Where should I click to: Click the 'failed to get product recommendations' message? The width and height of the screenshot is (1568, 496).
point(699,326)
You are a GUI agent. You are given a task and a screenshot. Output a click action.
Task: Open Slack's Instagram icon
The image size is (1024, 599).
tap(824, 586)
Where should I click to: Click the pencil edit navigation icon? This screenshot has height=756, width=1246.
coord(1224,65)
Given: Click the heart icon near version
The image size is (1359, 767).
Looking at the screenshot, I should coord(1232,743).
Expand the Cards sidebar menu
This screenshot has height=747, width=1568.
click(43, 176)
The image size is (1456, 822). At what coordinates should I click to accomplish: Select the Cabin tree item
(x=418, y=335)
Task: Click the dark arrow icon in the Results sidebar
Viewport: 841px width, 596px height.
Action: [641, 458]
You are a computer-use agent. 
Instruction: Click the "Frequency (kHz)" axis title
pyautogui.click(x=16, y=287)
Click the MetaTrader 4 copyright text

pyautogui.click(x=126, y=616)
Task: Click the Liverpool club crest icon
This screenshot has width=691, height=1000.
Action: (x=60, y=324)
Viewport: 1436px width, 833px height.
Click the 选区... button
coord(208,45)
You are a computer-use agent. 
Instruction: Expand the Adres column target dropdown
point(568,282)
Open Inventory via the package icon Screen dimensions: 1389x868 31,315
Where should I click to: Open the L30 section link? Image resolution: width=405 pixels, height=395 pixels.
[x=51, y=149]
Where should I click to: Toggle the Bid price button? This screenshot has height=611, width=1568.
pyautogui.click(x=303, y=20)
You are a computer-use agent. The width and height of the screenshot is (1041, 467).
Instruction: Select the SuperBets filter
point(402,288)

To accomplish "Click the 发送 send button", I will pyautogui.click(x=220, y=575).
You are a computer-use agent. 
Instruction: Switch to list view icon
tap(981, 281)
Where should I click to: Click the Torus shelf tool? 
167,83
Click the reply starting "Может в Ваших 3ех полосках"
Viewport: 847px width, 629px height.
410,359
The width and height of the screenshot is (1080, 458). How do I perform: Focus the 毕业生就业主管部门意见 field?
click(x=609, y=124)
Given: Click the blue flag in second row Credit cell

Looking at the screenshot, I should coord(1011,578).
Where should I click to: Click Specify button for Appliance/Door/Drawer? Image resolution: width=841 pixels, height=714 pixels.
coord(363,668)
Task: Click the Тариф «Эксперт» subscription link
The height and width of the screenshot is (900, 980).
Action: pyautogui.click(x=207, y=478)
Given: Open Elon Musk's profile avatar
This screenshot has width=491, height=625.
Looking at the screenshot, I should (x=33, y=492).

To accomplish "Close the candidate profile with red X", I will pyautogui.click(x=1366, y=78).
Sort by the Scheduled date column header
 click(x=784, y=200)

######

* **Directions for this task**
Keep both end lines and retype everything in the records above from the line containing "Task: Click the dark" through the line containing "Task: Click the Liverpool club crest icon", exactly, with nothing else.

* **Written solution**
Task: Click the dark arrow icon in the Results sidebar
Viewport: 841px width, 596px height.
Action: [641, 458]
You are a computer-use agent. 
Instruction: Click the "Frequency (kHz)" axis title
pyautogui.click(x=16, y=287)
Click the MetaTrader 4 copyright text

pyautogui.click(x=126, y=616)
Task: Click the Liverpool club crest icon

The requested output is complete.